Arrivo alla mostra intorno alle 15, accompagnato da due mie amiche

Filmato...

(l’indimenticabile – per i redattori e bloggers storici di ScrewLux, con figlia al seguito). Nelle tre stanze situate al primo piano del palazzo vengono mostrate foto e cimeli delle tappe di vita di Nereo e bisogna ammettere che c’è veramente di tutto: pagelle scolastiche, contratti firmati con il Milan, divise, palloni e scarpe dell’epoca, foto dei suoi anni di scuola, documenti d’identità, album di figurine del Milan allenato da lui, oggetti personali come premi conseguiti durante la sua carriera, caricature, articoli di giornale.

Alcuni dei trofei vinti da Rocco con il Milan...
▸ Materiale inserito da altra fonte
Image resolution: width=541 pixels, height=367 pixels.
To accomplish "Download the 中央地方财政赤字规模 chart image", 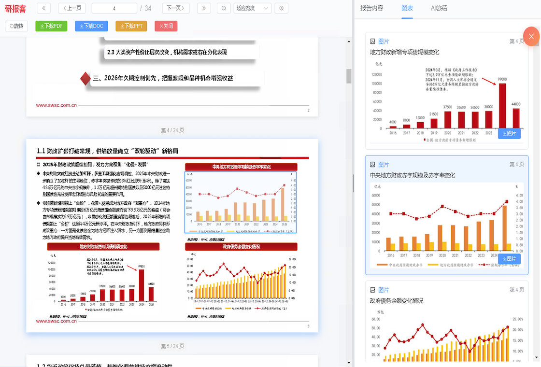I will coord(509,259).
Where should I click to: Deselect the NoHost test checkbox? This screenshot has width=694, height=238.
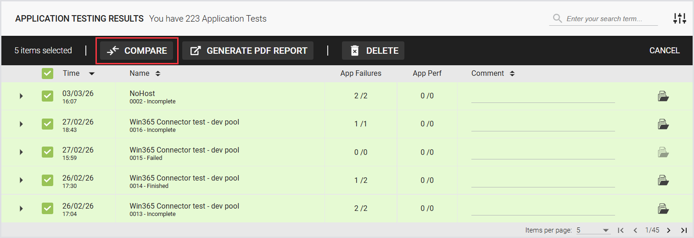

Tanti, inoltre, i tocchi di classe per dare alla mostra un’immagine avveniristica, come un campo da calcio proiettato per terra con un pallone virtuale calciabile sfruttando una tecnologia sensoriale ed uno schermo con possibilità di scegliere il filmato da vedere tramite touch screen. Parlando di filmati, numerose le testimonianze audiovisive ad opera di Rai Teche, visibili non solo sui monitor sparsi per tutto il museo ma anche all’interno di armadietti vòlti a ricostruire lo spogliatoio tipico dei tempi di Rocco. Libri, trofei, barre e cartelloni che riportano alcune celebri ed indimenticabili massime del Paròn, didascalie bottiglie di vino fanno il resto. Rocco, comunque, viene anche preso a pretesto per celebrare una regione con una grande tradizione in termini di allenatori e di cultura, tanto che il Paròn condivide lo spazio a lui dedicato con Enzo Bearzot ed Umberto Saba (la cui poesia Goal compare su una teca sul pavimento).

Rocco e figli...

Tra le cose più originali, una ricostruzione del volto di Nereo Rocco fatta con una bacheca di cartoncini colorati sui quali i partecipanti alla mostra potevano scrivere pensieri e commenti; di fronte a scritte come “W Inter” e “Forza Juve” la mia amica Lux non ci ha pensato due volte a prendere cinque cartoncini e a scrivere “MILAN”. Il tempo di scrivere qualcosa anch’io e di osservare, di fronte ad una maglietta di Ibrahimovic scontata del 50% di fianco all’uscita, come anche Zlatan sia ormai storia da consegnare al passato (chissà il Paròn cosa avrebbe pensato) e si sale al terzo piano, dove è stata allestita un’osteria sulla falsariga di quelle frequentate da Rocco.

Quiz: chi è il tipo occhialuto alla destra di Nereo?

Gli interni sono infatti caratteristici del periodo vissuto dal Paròn, con menu in lire e diverse rappresentazioni del personaggio. Purtroppo, non mi è stato possibile accedere alla sala conferenze del secondo piano in quanto non erano previsti incontri per la giornata di sabato (nei giorni precedenti si sono alternate personalità come Bruno Pizzul e Paolo Rossi).

Se si voleva una retrospettiva a tutto tondo su uno degli emblemi di un calcio d’altri tempi (tempi che non torneranno mai più), la mostra in questione mette magistralmente in risalto sia il lato umano sia quello professionale del Paròn, dimostrandosi puntigliosa e ricca di particolari. Un toccasana, anche e soprattutto per chi, come me, per motivi anagrafici, non ha mai potuto sperimentare di persona quanto testimoniato da questa esposizione.